Collected data:
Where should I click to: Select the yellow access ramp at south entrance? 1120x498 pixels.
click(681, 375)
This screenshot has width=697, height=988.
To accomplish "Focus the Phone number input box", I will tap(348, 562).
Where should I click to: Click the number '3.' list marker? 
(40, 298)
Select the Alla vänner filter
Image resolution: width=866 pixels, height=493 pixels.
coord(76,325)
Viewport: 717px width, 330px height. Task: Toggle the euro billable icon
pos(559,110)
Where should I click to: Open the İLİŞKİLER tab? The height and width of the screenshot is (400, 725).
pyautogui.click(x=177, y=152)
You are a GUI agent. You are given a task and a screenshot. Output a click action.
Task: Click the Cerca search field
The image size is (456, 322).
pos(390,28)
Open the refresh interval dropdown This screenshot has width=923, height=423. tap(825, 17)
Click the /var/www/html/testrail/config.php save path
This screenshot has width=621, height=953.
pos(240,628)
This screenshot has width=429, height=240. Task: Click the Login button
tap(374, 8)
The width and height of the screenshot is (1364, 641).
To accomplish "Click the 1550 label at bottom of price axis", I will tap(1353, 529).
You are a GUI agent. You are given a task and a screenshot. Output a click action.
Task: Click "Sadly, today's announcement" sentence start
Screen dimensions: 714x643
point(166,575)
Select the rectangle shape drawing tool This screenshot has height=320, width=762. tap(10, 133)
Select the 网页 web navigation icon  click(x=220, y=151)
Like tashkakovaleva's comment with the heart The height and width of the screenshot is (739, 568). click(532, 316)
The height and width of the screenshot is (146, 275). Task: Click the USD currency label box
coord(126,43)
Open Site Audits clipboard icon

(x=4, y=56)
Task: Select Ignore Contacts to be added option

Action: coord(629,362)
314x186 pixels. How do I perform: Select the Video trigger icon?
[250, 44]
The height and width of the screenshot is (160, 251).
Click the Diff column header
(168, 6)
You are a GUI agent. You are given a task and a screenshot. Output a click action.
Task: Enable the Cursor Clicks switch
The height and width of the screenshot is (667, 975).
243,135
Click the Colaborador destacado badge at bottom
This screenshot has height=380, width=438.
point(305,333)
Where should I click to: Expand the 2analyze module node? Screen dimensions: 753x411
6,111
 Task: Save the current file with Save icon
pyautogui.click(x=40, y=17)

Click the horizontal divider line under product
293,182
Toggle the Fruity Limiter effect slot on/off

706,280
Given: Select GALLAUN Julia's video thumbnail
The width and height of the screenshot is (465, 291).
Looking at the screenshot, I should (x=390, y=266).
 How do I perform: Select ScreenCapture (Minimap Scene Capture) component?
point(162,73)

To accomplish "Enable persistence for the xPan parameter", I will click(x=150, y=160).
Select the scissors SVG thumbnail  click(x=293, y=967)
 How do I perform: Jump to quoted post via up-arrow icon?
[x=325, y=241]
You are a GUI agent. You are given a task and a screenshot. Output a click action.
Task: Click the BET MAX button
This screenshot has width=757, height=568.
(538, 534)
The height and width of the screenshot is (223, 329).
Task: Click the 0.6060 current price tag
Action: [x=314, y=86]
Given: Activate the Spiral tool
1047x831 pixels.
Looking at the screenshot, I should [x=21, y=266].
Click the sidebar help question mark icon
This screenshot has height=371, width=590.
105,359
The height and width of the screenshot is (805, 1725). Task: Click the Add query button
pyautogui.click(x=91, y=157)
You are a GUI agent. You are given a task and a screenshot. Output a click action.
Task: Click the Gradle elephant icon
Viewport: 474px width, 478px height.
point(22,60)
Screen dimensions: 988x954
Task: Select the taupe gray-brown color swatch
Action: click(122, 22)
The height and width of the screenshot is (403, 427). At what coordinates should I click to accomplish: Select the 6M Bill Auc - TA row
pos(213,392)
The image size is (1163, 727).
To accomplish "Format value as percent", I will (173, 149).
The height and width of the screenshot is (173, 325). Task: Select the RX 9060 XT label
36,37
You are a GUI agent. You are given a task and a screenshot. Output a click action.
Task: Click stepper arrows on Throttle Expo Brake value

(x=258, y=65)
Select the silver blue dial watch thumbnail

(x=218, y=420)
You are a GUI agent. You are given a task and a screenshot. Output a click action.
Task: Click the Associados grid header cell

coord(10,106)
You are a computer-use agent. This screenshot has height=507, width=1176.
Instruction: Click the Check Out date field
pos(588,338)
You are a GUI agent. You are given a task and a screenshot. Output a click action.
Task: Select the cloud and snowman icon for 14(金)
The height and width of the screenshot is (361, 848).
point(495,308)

Problem to work on. Give every entry back unchanged. Leave none out.

Written solution.
Where should I click to: Select the yellow access ramp at south entrance? 1120x498 pixels.
click(681, 375)
This screenshot has width=697, height=988.
To accomplish "Focus the Phone number input box", I will tap(348, 562).
Where should I click to: Click the number '3.' list marker? 
(40, 298)
Select the Alla vänner filter
Image resolution: width=866 pixels, height=493 pixels.
coord(76,325)
Viewport: 717px width, 330px height. Task: Toggle the euro billable icon
pos(559,110)
Where should I click to: Open the İLİŞKİLER tab? The height and width of the screenshot is (400, 725).
pyautogui.click(x=177, y=152)
You are a GUI agent. You are given a task and a screenshot. Output a click action.
Task: Click the Cerca search field
The image size is (456, 322).
pos(390,28)
Open the refresh interval dropdown This screenshot has width=923, height=423. tap(825, 17)
Click the /var/www/html/testrail/config.php save path
This screenshot has width=621, height=953.
pos(240,628)
This screenshot has width=429, height=240. Task: Click the Login button
tap(374, 8)
The width and height of the screenshot is (1364, 641).
To accomplish "Click the 1550 label at bottom of price axis", I will tap(1353, 529).
You are a GUI agent. You are given a task and a screenshot. Output a click action.
Task: Click "Sadly, today's announcement" sentence start
Screen dimensions: 714x643
point(166,575)
Select the rectangle shape drawing tool This screenshot has height=320, width=762. tap(10, 133)
Select the 网页 web navigation icon  click(x=220, y=151)
Like tashkakovaleva's comment with the heart The height and width of the screenshot is (739, 568). click(532, 316)
The height and width of the screenshot is (146, 275). Task: Click the USD currency label box
coord(126,43)
Open Site Audits clipboard icon

(x=4, y=56)
Task: Select Ignore Contacts to be added option

Action: coord(629,362)
314x186 pixels. How do I perform: Select the Video trigger icon?
[250, 44]
The height and width of the screenshot is (160, 251).
Click the Diff column header
(168, 6)
You are a GUI agent. You are given a task and a screenshot. Output a click action.
Task: Enable the Cursor Clicks switch
The height and width of the screenshot is (667, 975).
243,135
Click the Colaborador destacado badge at bottom
This screenshot has height=380, width=438.
point(305,333)
Where should I click to: Expand the 2analyze module node? Screen dimensions: 753x411
6,111
 Task: Save the current file with Save icon
pyautogui.click(x=40, y=17)

Click the horizontal divider line under product
293,182
Toggle the Fruity Limiter effect slot on/off

706,280
Given: Select GALLAUN Julia's video thumbnail
The width and height of the screenshot is (465, 291).
Looking at the screenshot, I should (x=390, y=266).
 How do I perform: Select ScreenCapture (Minimap Scene Capture) component?
point(162,73)

To accomplish "Enable persistence for the xPan parameter", I will click(x=150, y=160).
Select the scissors SVG thumbnail  click(x=293, y=967)
 How do I perform: Jump to quoted post via up-arrow icon?
[x=325, y=241]
You are a GUI agent. You are given a task and a screenshot. Output a click action.
Task: Click the BET MAX button
This screenshot has width=757, height=568.
(538, 534)
The height and width of the screenshot is (223, 329).
Task: Click the 0.6060 current price tag
Action: [x=314, y=86]
Given: Activate the Spiral tool
1047x831 pixels.
Looking at the screenshot, I should [x=21, y=266].
Click the sidebar help question mark icon
This screenshot has height=371, width=590.
105,359
The height and width of the screenshot is (805, 1725). Task: Click the Add query button
pyautogui.click(x=91, y=157)
You are a GUI agent. You are given a task and a screenshot. Output a click action.
Task: Click the Gradle elephant icon
Viewport: 474px width, 478px height.
point(22,60)
Screen dimensions: 988x954
Task: Select the taupe gray-brown color swatch
Action: click(122, 22)
The height and width of the screenshot is (403, 427). At what coordinates should I click to accomplish: Select the 6M Bill Auc - TA row
pos(213,392)
The image size is (1163, 727).
To accomplish "Format value as percent", I will (173, 149).
The height and width of the screenshot is (173, 325). Task: Select the RX 9060 XT label
36,37
You are a GUI agent. You are given a task and a screenshot. Output a click action.
Task: Click stepper arrows on Throttle Expo Brake value

(x=258, y=65)
Select the silver blue dial watch thumbnail

(x=218, y=420)
You are a GUI agent. You are given a task and a screenshot. Output a click action.
Task: Click the Associados grid header cell

coord(10,106)
You are a computer-use agent. This screenshot has height=507, width=1176.
Instruction: Click the Check Out date field
pos(588,338)
You are a GUI agent. You are given a task and a screenshot. Output a click action.
Task: Select the cloud and snowman icon for 14(金)
The height and width of the screenshot is (361, 848).
point(495,308)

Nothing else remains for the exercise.